BMS conducted three open-label Phase III clinical trials on Sustiva, based on which the NDA was submitted to the FDA. The studies evaluated the pharmacokinetics, safety and antiretroviral activity of the drug in combination with other antiretroviral agents. The study enrolled 182 HIV-1 infected paediatric patients aged between three months and 21 years for a median of 123 weeks.
The studies evaluated virologic and immunologic responses across all ages at the end of the three studies as per HIV RNA and CD4 cell count. The adverse reactions observed in the three clinical studies were the same as those experimented in clinical trials in adults, excluding rashes, which were more common in paediatric patients.
The FDA approval for Sustiva was based on two Phase III clinical trials, which were conducted on 1,462 HIV-infected patients.
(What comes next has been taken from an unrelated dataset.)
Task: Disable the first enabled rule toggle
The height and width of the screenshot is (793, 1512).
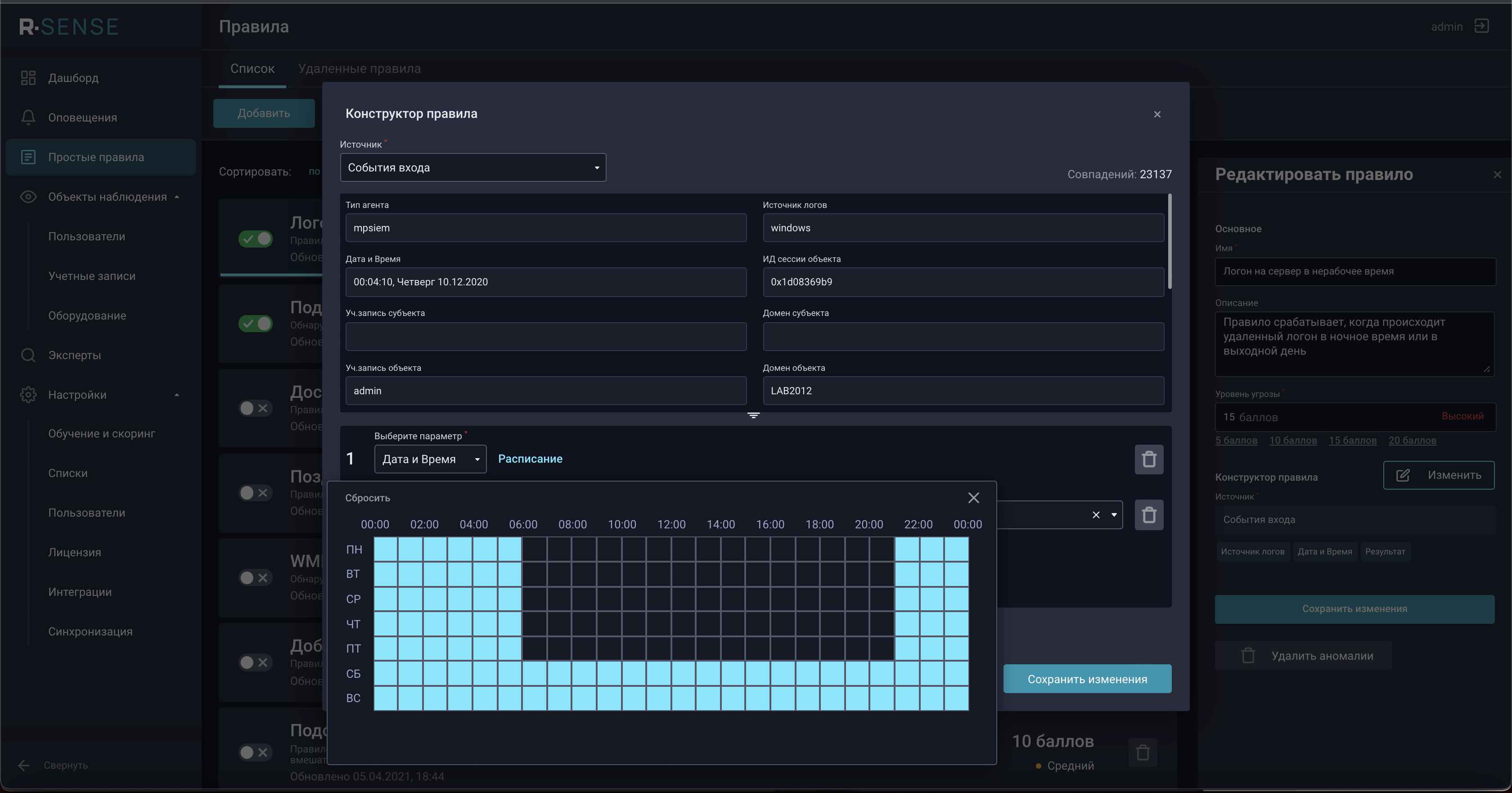Action: coord(255,239)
The patients were administered with Sustiva 600mg tablets or other anti-retroviral drug combinations.
Study results demonstrated that subjects who were administered with Sustiva 600mg tablets experienced a superior increase in CD4 cell counts from baseline to post-treatment, compared to those administered with other anti-retroviral drug combinations.
Marketing commentary for DuPont Merck / Bristol-Myers Squibb’s drug
Efavirenz is the lead compound in Sustiva, which was originally developed by DuPont Merck in 1998. BMS obtained the marketing rights for Efavirenz in the US, Canada and six other major countries in the European Union (EU), under the brand name Sustiva.
The commercial rights of Efavirenz are retained by Merck through its affiliate Merck Sharp & Dohme (MSD). Efavirenz is marketed by MSD under the brand name Stocrin in the rest of the world.
The other medications approved for the same indication include Stribild developed by Gilead Sciences and Japan Tobacco (JT), Truvada manufactured by Gilead Sciences, Eviplera developed by Gilead Sciences International and Tibotec, and Maraviroc, manufactured by Pfizer.
Eviplera is a single-pill regimen targeted at human immunodeficiency virus-1 (HIV-1). It combines the active substances emtricitabine, rilpivirine and tenofovir disoproxil.
Stribild is a combination of four compounds; elvitegravir, cobicistat, emtricitabine and tenofovir disoproxil fumarate.